When high intensity/high load training is not possible or not indicated
- After An Injury
- After Surgery
- Joint Doesn’t Tolerate High Load/Exercise (Arthritic Joint or Cartilage Damage etc.)
- Pain Relief
- Nerve Related Injuries/Radiculopathy
- Patients over 40 yrs old who wish to supplement their current workouts without irritating their joints
Why Can BFR Help?
- Enhances muscle hypertrophy
- Increases Strength
- Improves Aerobic Capacity
- Attenuates Atrophy
- Less Stress on Joints Due to Lower Load
(Scott ’15, Heitkamp ’15, Patterson ’19, Bowman ’19, Hughes ’19, Korkmaz ’20, Head ’20)
What Is Our Clinic’s Experience/Results and Who Do We Use It For?

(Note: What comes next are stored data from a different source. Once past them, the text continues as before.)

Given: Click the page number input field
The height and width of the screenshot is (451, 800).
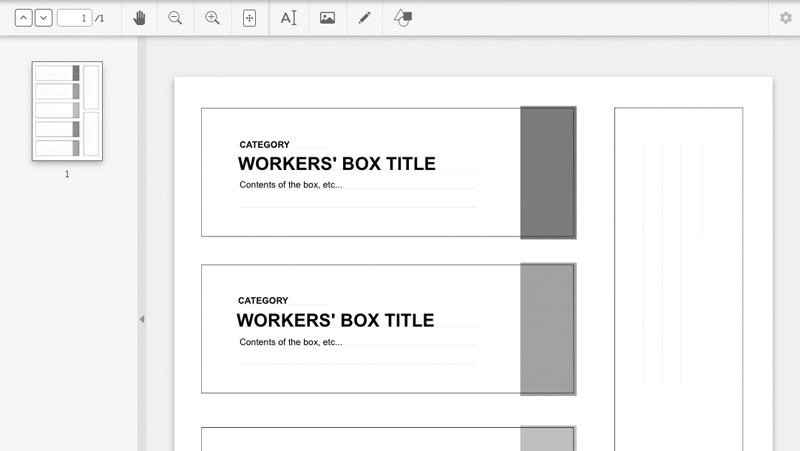Looking at the screenshot, I should [74, 18].
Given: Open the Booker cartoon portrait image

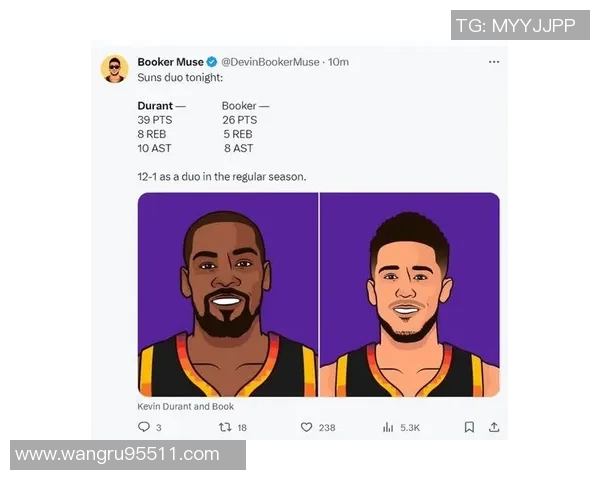Looking at the screenshot, I should click(410, 295).
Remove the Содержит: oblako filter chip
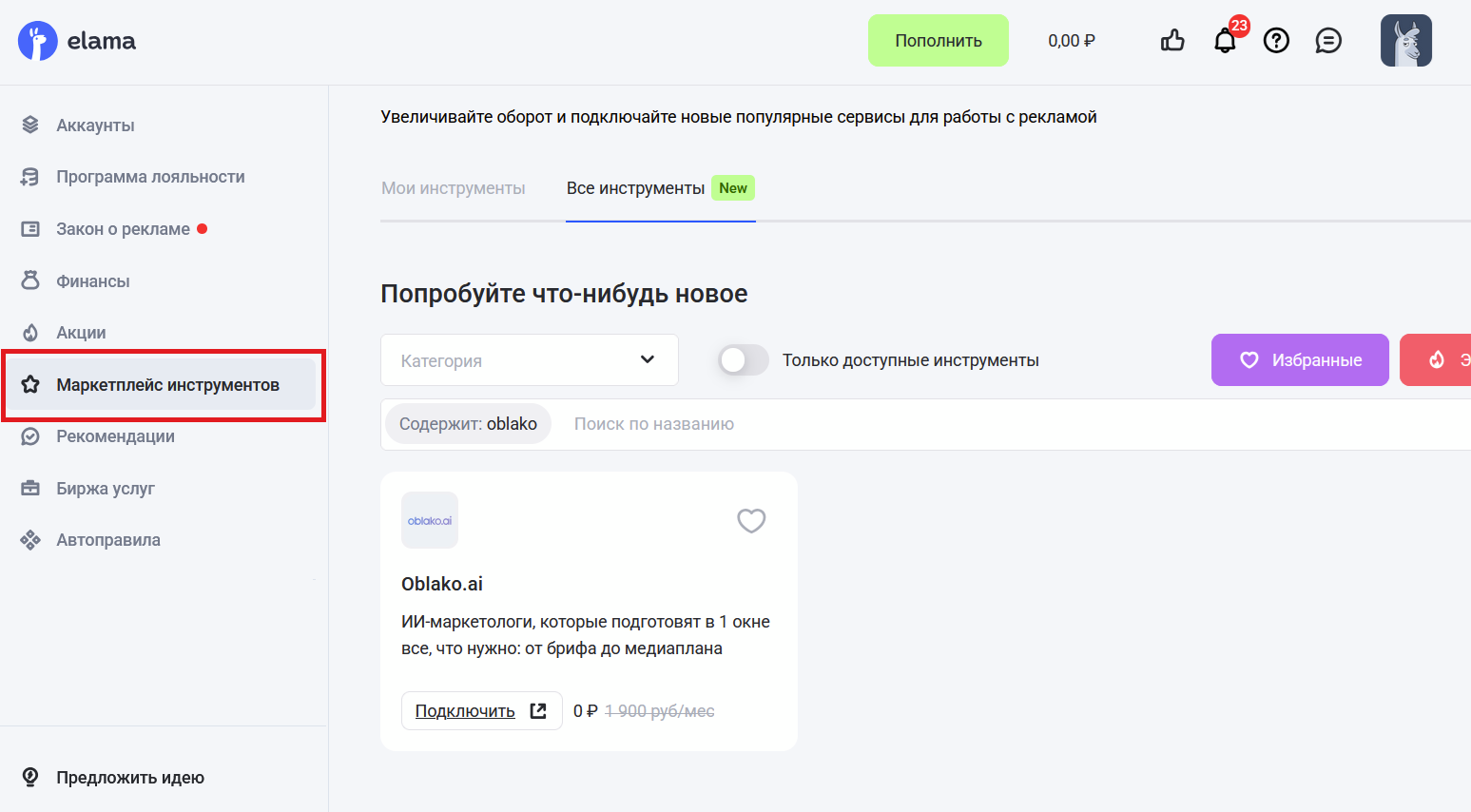Viewport: 1471px width, 812px height. (x=467, y=423)

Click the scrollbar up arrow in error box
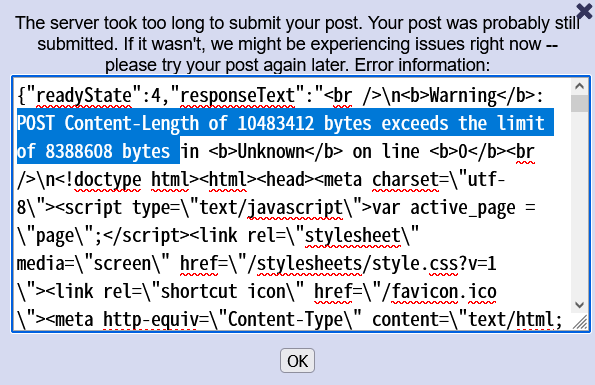click(579, 86)
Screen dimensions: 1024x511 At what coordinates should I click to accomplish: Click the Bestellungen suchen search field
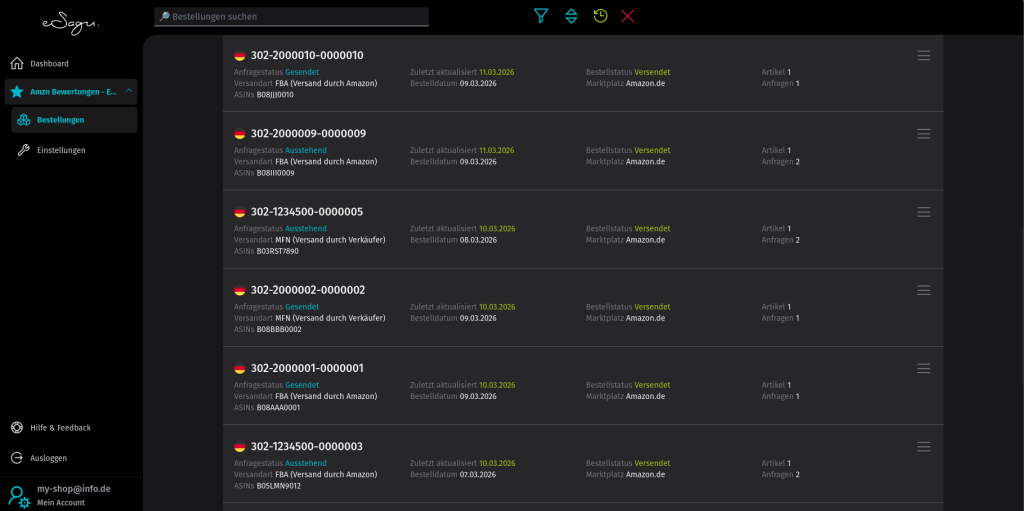click(292, 17)
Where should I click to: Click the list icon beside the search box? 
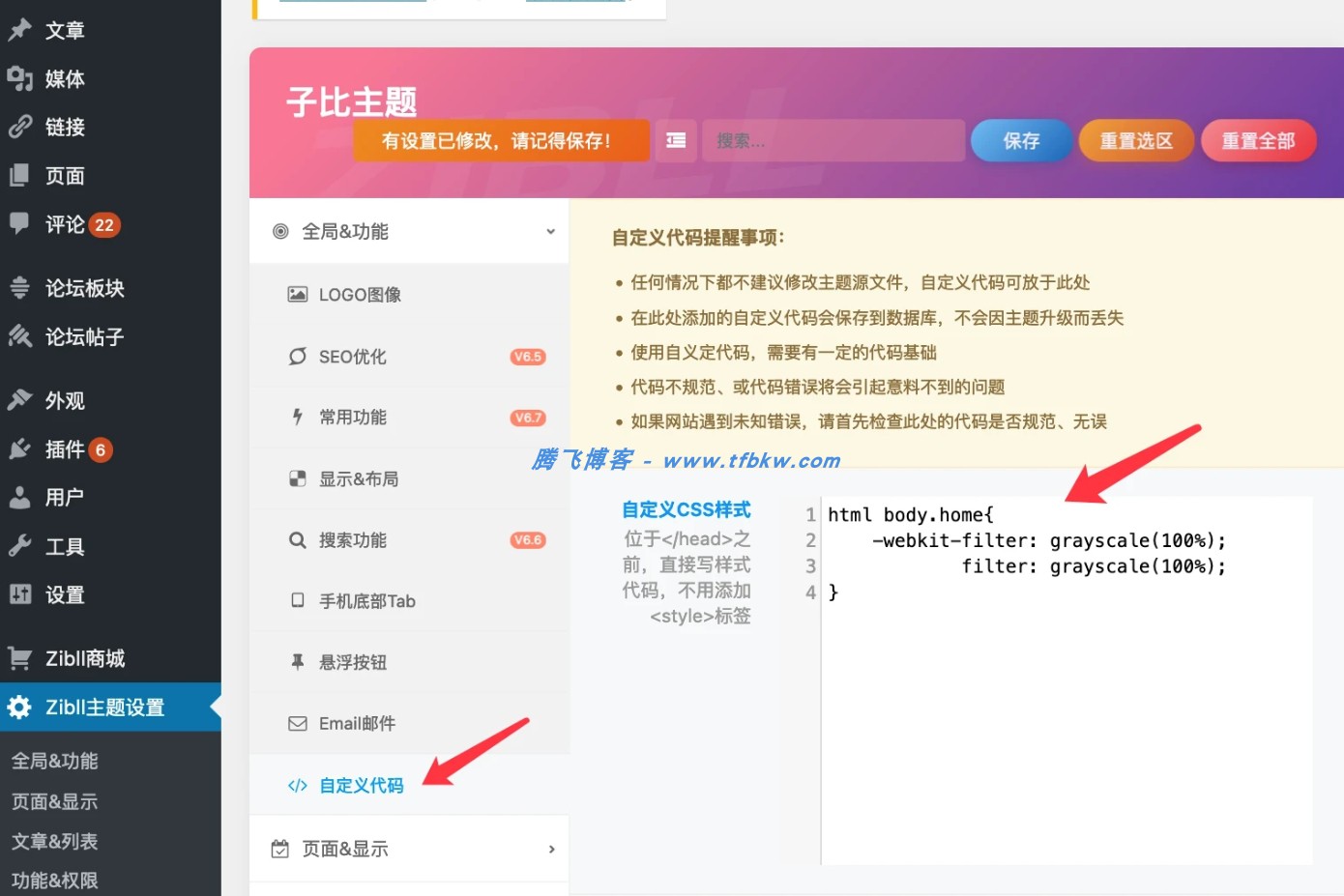[675, 140]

Most Common Conditions:
- Post Knee Surgery
- Arthritic Knee (Allows you to strengthen the thigh without irritating the joint and reduces pain)
- Tennis Elbow
- Muscle Injury of arm or leg muscles
- Lumbar Radiculopathy (If used in the correct stage of rehab, can work really well)
Common Results and Use:
- If successful with a trial in the clinic, patients are given a take home device for 2-6 weeks
- Several patients use the device longer than 6 weeks as they are still making improvements, and some will buy the device for long term benefits
- We use this often in the clinic each week, but not for every patient
- One if the most effective rehabilitation strategies we use when indicated
What Are The Basics Of How It Is Used?
- 20-40% 1RM (one Repetition Max effort), which is usually light resistance for the patient
- Frequency: 2-3 times per week
- 30 second rest breaks between sets
- First set of exercise 30 reps followed by 3 sets of 15 reps for first exercise
- Following exercises 2-3 sets of 15 reps
- The application of BFR should be limited to less than 20 minutes for lower limb, and 15 minutes for upper limb, before allowing adequate time for reperfusion of tissues (3 min).

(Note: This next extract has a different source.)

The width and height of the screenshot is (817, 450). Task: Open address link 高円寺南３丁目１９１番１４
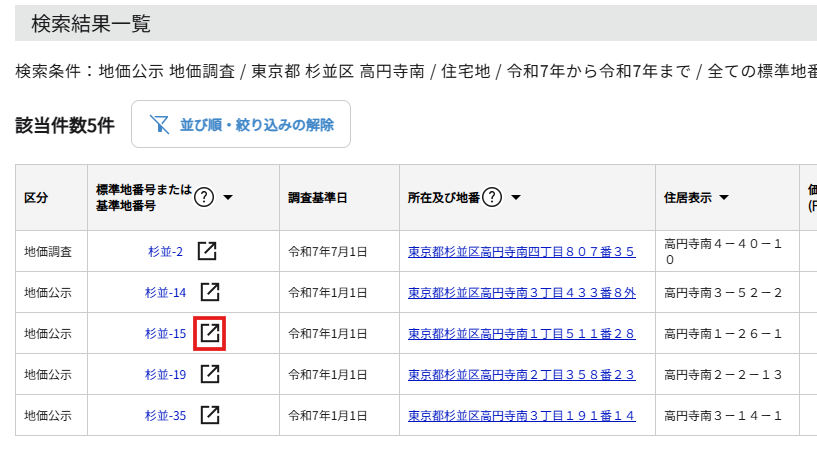pos(521,416)
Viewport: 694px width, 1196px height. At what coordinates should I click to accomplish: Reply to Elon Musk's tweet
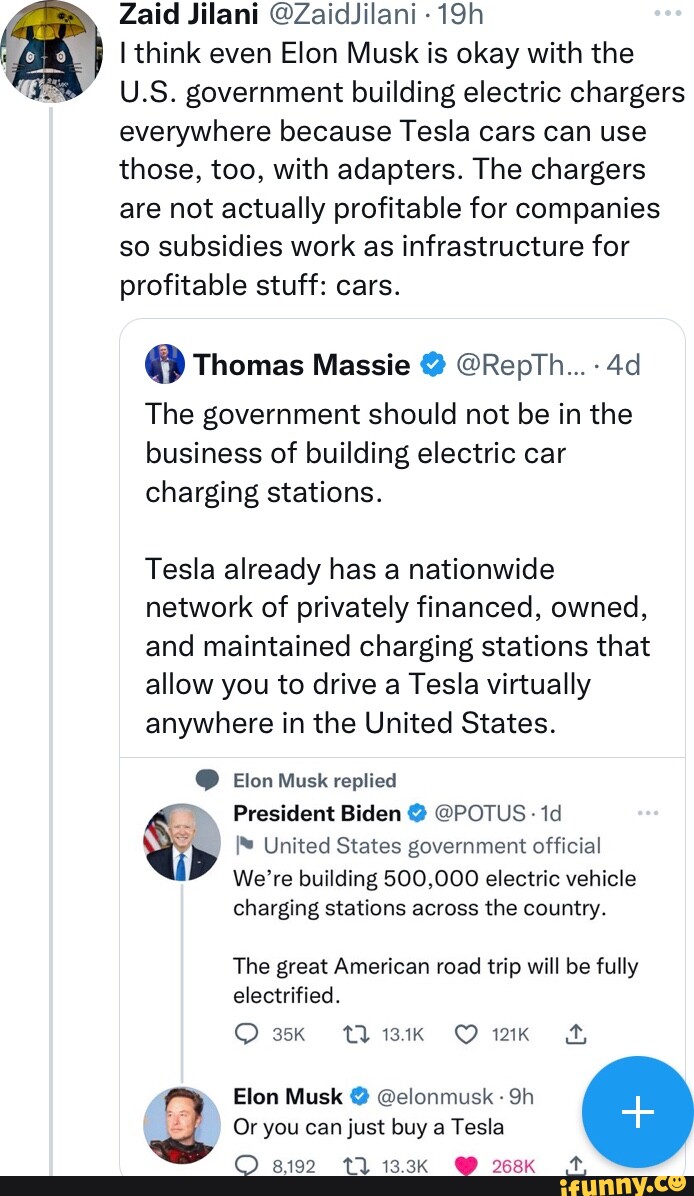pos(247,1164)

When Did BFR Start and How Much Research Is Available?
- Yoshiaki Sato originated the idea in the late 1960’s
- 1970’s body builders used it
- Mid 1990’s rehabilitation started using it
- Early 2000’s increased use by the medical field]
- 2010’s pro athletes started using it
- 2017 89 articles published on BFR
- 2020 160 plus articles published on BFR
- Now over 1,300 research articles related to BFR on pubmed
So How Does BFR Really Work?
It basically accelerated fatigue and tricks the muscle into thinking it is lifting heavier loads than what it is wheihc can lead to hypertrophy (muscle growth) response. You only need 20-40% of 1RM load to achieve the desired results! 40-80% limb occlusion pressure if often used
- Several Possibilities:
- Low Oxygen
- Metabolite Accumulation
- Increased Hormone Response
- Cellular Swelling (lack of venous return)
- Activation of Anabolic Pathways (Pearson ’15, Loenneke ’11)
- Markers damage markers are not increased with BFR (Loenneke ’12)
- It doesn’t appear to stimulate greatly neural, high loads most likely needed for this (Duchateau ’06, ’11)
What About Pain Relief and Using BFR?
- Reduction in pain in all tasks when compared with not using BFR (Hughes ’85, Kirakais ’18, Giles ’17, VanCant ’20).
Want To Know Even More About BFR? Watch This Video Below
Ways To Measure The Correct Pressure For Your Cuffs
Use the below calculator for the most accurate reading.
Measure Blood Pressure in Supine (safest and on the side of caution for positioning)
Additional Measures To Check Your Pressure Is Correct:
- When pumping up your cuffs, the perceived pressure should be no more than 7/10 (patient ranks the pressure, 10 is the most pressure, 0/10 is no pressure)
- Patient should be close to 7/10 pressure, but not more than 7.
- Capillary refill ( <0:03 seconds)
- Push on finger nail for 1-2 seconds, the whiteness should return to pink within 3 seconds. If not, you may have too much pressure.
- Check Pulse with Pulse Oximeter
- Pulse needs to be present when checking with Pulse Oximeter. If it is not, you likely have enough pressure for full occlusion. You should work out with no more than 50% of this pressure.